• [Exercise objective]: Entries follow. Give back exactly the lines starting at the one containing "Home (773, 56)" and ending at the one containing "Zustimmen (897, 2553)", and no other lines.

• [Available records]:
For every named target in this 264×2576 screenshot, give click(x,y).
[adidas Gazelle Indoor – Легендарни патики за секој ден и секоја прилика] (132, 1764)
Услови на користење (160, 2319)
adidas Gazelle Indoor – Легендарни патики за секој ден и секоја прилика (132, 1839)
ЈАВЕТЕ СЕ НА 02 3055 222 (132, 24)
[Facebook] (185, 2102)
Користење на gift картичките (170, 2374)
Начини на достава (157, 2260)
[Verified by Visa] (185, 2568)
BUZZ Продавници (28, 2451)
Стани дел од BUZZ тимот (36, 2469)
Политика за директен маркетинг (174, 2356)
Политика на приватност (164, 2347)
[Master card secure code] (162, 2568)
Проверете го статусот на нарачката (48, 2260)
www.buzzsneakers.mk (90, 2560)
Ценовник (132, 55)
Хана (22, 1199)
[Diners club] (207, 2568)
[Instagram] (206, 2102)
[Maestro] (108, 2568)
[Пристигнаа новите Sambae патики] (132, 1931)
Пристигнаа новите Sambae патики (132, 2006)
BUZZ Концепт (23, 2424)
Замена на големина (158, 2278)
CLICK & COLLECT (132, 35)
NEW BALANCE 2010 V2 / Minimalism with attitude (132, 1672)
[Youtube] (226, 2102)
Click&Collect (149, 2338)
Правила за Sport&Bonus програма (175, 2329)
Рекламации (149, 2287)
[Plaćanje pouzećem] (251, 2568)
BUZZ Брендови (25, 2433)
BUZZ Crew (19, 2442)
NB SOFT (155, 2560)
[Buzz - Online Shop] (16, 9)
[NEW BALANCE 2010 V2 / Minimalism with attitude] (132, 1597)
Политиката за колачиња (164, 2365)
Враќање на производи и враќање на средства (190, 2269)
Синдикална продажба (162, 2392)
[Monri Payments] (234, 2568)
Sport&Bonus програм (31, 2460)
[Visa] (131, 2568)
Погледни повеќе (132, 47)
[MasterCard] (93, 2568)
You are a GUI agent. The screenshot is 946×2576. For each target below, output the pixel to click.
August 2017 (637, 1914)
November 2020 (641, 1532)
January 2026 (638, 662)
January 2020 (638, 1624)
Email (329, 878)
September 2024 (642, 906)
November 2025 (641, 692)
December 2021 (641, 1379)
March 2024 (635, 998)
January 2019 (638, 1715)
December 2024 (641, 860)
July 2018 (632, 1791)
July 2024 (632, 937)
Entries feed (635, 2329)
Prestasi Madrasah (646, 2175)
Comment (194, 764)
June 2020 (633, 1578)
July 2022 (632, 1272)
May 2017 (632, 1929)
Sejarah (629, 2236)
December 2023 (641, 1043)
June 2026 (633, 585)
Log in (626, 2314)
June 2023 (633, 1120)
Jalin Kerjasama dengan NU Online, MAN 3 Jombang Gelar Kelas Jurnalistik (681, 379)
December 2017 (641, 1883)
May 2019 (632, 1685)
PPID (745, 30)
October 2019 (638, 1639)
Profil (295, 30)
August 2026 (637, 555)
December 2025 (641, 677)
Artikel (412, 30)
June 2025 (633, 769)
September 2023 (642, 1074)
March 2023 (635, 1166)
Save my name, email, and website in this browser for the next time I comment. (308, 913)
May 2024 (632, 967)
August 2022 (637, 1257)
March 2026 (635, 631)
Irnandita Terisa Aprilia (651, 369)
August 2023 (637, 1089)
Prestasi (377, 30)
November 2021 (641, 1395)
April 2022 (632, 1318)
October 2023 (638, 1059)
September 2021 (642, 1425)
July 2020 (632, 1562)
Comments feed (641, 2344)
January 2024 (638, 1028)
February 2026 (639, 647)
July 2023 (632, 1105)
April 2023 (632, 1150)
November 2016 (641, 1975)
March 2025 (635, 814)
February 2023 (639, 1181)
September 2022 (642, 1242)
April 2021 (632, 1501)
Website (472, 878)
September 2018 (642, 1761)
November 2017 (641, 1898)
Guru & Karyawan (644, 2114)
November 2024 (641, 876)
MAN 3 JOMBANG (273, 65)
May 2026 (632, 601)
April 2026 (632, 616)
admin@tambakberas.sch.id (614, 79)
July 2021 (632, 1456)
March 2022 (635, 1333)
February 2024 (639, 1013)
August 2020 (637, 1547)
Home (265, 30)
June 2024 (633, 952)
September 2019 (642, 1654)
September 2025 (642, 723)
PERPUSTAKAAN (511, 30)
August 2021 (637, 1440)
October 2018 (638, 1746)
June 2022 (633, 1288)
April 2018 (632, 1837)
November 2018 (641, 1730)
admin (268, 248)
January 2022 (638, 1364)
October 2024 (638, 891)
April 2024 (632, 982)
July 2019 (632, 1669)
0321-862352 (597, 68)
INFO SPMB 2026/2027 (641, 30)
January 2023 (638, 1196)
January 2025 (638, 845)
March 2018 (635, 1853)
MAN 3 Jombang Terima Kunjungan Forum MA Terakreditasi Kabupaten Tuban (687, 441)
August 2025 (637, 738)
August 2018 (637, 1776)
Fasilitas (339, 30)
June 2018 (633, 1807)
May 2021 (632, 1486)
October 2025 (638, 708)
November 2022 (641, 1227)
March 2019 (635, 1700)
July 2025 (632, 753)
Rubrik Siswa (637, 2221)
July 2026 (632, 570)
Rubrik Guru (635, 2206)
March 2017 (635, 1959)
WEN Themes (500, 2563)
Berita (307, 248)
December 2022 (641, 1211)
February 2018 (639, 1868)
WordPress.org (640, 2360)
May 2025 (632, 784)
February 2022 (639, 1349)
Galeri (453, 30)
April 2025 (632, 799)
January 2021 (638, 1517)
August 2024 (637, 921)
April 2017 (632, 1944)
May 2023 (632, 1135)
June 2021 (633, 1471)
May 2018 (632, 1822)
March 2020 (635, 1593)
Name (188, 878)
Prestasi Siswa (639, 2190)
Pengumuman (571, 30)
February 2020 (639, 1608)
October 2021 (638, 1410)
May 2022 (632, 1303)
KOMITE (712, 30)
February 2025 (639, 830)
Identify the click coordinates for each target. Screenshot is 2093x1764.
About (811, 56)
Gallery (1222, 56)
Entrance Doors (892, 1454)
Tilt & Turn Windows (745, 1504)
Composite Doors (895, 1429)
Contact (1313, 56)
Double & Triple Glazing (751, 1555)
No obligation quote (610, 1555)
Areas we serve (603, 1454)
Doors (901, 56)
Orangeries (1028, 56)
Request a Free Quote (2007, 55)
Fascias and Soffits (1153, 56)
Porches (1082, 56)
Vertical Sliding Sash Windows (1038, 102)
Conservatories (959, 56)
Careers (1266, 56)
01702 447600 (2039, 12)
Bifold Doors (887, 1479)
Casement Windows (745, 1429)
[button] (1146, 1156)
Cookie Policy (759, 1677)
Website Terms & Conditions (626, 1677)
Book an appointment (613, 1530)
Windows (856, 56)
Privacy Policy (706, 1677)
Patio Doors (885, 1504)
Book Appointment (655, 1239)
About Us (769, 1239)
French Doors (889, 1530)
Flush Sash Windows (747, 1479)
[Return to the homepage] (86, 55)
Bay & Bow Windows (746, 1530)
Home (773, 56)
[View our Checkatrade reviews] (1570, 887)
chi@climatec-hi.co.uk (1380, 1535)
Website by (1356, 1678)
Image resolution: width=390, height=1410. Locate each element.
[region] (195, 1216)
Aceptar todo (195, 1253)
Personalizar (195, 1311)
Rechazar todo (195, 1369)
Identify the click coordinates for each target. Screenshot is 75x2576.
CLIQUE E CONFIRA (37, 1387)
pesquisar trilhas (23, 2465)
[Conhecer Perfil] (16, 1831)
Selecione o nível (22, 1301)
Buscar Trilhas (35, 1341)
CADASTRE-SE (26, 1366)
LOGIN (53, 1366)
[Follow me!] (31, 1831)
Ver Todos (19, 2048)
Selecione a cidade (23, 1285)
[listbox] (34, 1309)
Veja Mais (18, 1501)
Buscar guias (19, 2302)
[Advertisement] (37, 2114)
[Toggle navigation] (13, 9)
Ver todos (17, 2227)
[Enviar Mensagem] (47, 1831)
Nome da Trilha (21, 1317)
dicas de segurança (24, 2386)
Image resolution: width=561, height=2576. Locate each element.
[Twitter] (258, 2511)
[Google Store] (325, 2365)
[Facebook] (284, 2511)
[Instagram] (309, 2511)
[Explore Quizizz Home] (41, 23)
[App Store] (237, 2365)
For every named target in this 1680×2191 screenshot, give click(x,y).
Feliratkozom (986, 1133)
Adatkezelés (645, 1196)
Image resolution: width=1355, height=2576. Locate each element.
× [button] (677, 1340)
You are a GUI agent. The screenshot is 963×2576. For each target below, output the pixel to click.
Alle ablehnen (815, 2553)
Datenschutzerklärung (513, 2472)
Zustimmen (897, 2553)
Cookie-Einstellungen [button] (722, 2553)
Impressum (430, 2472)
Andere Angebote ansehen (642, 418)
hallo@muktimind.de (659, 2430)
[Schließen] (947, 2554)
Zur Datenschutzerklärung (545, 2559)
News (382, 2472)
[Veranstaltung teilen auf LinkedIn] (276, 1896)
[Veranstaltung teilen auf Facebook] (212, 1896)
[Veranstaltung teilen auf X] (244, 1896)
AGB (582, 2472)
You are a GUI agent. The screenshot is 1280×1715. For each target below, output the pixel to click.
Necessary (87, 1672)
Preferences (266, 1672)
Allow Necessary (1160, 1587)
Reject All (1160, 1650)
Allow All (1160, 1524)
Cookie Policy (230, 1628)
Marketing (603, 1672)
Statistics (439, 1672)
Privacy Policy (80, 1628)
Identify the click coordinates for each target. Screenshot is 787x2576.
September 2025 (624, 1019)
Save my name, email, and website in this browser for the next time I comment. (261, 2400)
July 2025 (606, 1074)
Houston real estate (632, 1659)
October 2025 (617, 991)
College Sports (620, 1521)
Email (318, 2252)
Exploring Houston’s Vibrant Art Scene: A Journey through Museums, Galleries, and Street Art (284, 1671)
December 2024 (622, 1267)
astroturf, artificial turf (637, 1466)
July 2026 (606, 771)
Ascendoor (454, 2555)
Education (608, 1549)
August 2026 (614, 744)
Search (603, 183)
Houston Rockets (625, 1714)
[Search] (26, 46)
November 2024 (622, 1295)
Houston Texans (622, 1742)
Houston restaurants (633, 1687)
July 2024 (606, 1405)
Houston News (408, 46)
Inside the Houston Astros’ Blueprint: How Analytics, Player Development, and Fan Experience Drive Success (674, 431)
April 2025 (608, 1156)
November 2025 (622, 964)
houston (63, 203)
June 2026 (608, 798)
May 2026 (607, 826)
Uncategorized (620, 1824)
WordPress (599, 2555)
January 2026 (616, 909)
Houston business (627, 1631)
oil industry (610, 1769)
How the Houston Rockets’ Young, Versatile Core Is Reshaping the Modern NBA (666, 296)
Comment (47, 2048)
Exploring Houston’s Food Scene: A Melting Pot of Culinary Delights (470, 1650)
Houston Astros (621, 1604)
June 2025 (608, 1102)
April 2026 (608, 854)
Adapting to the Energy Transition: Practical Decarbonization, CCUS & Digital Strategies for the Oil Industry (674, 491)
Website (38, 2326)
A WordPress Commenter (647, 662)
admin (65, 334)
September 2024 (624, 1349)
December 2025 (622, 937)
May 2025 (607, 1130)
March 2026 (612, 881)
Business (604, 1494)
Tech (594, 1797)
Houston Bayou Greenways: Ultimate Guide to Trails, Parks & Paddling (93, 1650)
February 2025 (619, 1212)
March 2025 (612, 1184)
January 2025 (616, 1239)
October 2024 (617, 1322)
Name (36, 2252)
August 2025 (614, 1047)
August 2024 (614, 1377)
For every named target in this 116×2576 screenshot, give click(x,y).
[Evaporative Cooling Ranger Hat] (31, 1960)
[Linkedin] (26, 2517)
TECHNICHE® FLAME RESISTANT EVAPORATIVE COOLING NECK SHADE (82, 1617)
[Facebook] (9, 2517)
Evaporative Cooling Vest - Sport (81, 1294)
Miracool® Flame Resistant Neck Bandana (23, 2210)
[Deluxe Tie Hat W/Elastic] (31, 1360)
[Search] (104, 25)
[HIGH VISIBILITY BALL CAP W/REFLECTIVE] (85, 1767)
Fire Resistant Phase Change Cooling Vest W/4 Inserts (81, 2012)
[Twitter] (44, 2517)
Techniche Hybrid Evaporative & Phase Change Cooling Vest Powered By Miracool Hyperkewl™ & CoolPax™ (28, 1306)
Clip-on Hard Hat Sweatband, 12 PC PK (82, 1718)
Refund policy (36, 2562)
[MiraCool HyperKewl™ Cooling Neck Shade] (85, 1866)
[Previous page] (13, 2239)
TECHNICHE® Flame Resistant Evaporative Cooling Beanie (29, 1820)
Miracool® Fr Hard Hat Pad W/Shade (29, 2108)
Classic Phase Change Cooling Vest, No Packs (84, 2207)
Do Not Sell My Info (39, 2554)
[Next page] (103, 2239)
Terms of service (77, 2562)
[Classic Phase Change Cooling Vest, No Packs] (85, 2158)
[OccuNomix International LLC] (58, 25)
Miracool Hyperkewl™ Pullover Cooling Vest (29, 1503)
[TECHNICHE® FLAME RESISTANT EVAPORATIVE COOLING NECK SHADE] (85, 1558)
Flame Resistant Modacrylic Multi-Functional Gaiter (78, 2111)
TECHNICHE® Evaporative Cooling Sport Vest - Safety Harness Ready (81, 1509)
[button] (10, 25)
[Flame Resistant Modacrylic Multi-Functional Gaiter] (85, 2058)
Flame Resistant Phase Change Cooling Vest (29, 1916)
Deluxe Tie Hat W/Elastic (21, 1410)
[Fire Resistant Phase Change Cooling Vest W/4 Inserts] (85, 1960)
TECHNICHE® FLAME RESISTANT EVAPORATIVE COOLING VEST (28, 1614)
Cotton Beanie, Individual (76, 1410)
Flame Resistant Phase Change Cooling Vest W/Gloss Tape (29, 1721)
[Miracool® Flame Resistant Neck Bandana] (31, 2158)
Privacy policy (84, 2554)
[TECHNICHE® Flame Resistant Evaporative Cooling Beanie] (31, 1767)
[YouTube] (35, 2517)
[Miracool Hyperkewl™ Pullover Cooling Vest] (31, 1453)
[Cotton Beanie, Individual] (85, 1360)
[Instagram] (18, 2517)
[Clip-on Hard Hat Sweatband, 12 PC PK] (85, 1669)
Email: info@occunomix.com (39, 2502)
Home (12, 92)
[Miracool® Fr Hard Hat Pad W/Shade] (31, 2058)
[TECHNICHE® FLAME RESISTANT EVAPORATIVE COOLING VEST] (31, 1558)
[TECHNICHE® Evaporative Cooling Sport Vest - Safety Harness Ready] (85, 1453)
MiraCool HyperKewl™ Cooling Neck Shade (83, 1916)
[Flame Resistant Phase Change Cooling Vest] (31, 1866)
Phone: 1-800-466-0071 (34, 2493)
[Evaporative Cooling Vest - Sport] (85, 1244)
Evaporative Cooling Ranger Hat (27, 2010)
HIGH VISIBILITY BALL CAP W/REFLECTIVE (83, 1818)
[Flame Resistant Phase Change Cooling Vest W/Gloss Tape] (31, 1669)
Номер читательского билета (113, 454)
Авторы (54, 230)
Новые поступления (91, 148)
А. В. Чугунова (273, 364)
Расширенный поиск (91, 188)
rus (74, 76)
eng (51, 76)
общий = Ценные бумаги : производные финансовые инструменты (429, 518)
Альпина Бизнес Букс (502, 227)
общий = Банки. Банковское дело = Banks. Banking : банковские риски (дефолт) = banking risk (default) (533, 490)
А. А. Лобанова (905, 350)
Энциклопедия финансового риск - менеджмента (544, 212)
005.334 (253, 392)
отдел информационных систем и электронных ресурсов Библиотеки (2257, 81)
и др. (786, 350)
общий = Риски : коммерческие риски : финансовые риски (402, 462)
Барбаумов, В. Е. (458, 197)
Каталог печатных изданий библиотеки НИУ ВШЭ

• [Reply to the task]:
Home (773, 56)
[View our Checkatrade reviews] (1570, 887)
chi@climatec-hi.co.uk (1380, 1535)
Website by (1356, 1678)
Image resolution: width=390, height=1410. Locate each element.
[region] (195, 1216)
Aceptar todo (195, 1253)
Personalizar (195, 1311)
Rechazar todo (195, 1369)
Identify the click coordinates for each target. Screenshot is 75x2576.
CLIQUE E CONFIRA (37, 1387)
pesquisar trilhas (23, 2465)
[Conhecer Perfil] (16, 1831)
Selecione o nível (22, 1301)
Buscar Trilhas (35, 1341)
CADASTRE-SE (26, 1366)
LOGIN (53, 1366)
[Follow me!] (31, 1831)
Ver Todos (19, 2048)
Selecione a cidade (23, 1285)
[listbox] (34, 1309)
Veja Mais (18, 1501)
Buscar guias (19, 2302)
[Advertisement] (37, 2114)
[Toggle navigation] (13, 9)
Ver todos (17, 2227)
[Enviar Mensagem] (47, 1831)
Nome da Trilha (21, 1317)
dicas de segurança (24, 2386)
Image resolution: width=561, height=2576. Locate each element.
[Twitter] (258, 2511)
[Google Store] (325, 2365)
[Facebook] (284, 2511)
[Instagram] (309, 2511)
[Explore Quizizz Home] (41, 23)
[App Store] (237, 2365)
For every named target in this 1680×2191 screenshot, give click(x,y).
Feliratkozom (986, 1133)
Adatkezelés (645, 1196)
Image resolution: width=1355, height=2576. Locate each element.
× [button] (677, 1340)
You are a GUI agent. The screenshot is 963×2576. For each target below, output the pixel to click.
Alle ablehnen (815, 2553)
Datenschutzerklärung (513, 2472)
Zustimmen (897, 2553)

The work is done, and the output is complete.